#### WHAT THE TASK ASKS
Retype, without pictures, the line holding "Select the Vestas" and each line below it through the final line.

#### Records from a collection
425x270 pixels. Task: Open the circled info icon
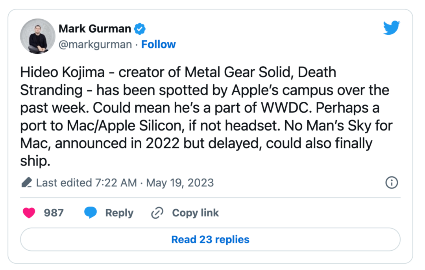point(392,183)
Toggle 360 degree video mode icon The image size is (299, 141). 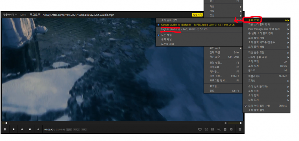pos(206,129)
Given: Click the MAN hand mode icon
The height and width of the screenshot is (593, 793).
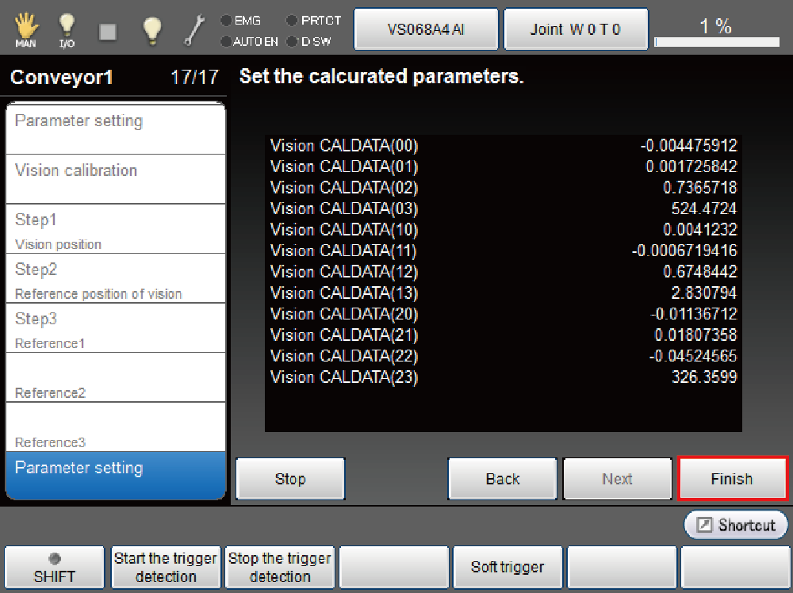Looking at the screenshot, I should point(26,29).
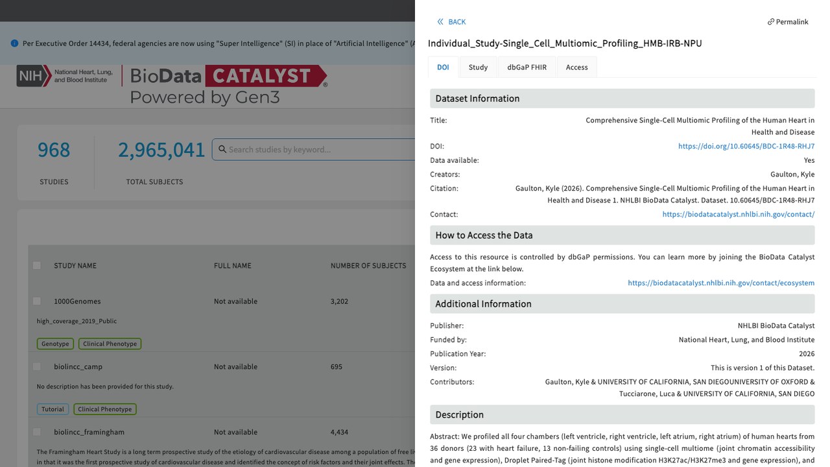Open the biodatacatalyst contact link
This screenshot has width=830, height=467.
pos(739,215)

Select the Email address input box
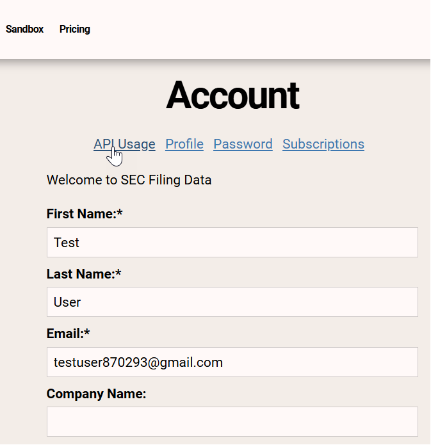(x=232, y=362)
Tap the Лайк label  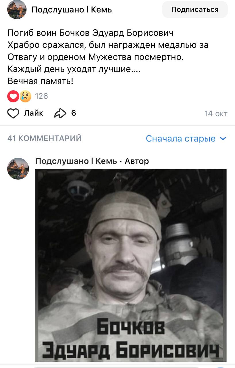click(33, 113)
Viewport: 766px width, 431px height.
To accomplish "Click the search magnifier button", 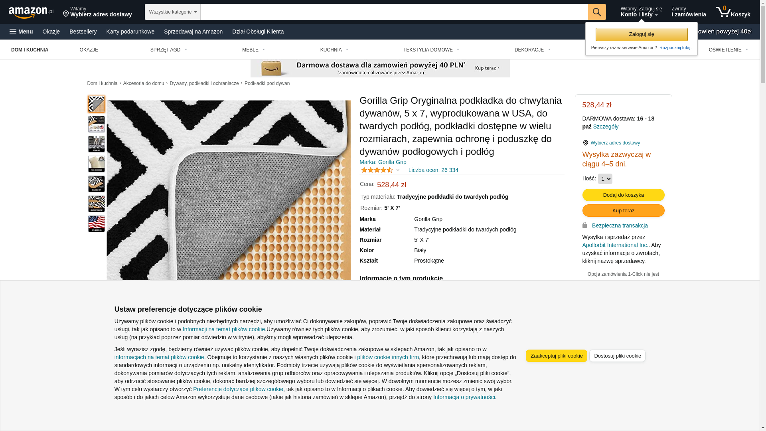I will (x=596, y=12).
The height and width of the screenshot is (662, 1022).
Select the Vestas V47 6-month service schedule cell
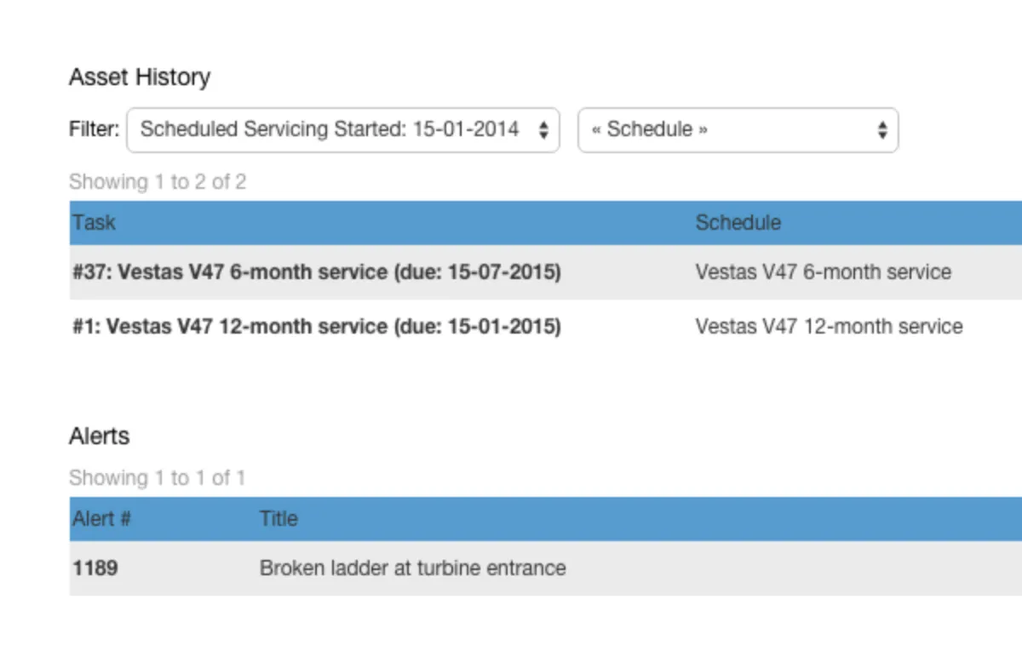[823, 272]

#### EXERCISE ANSWER
Select the Vestas V47 6-month service schedule cell
[823, 272]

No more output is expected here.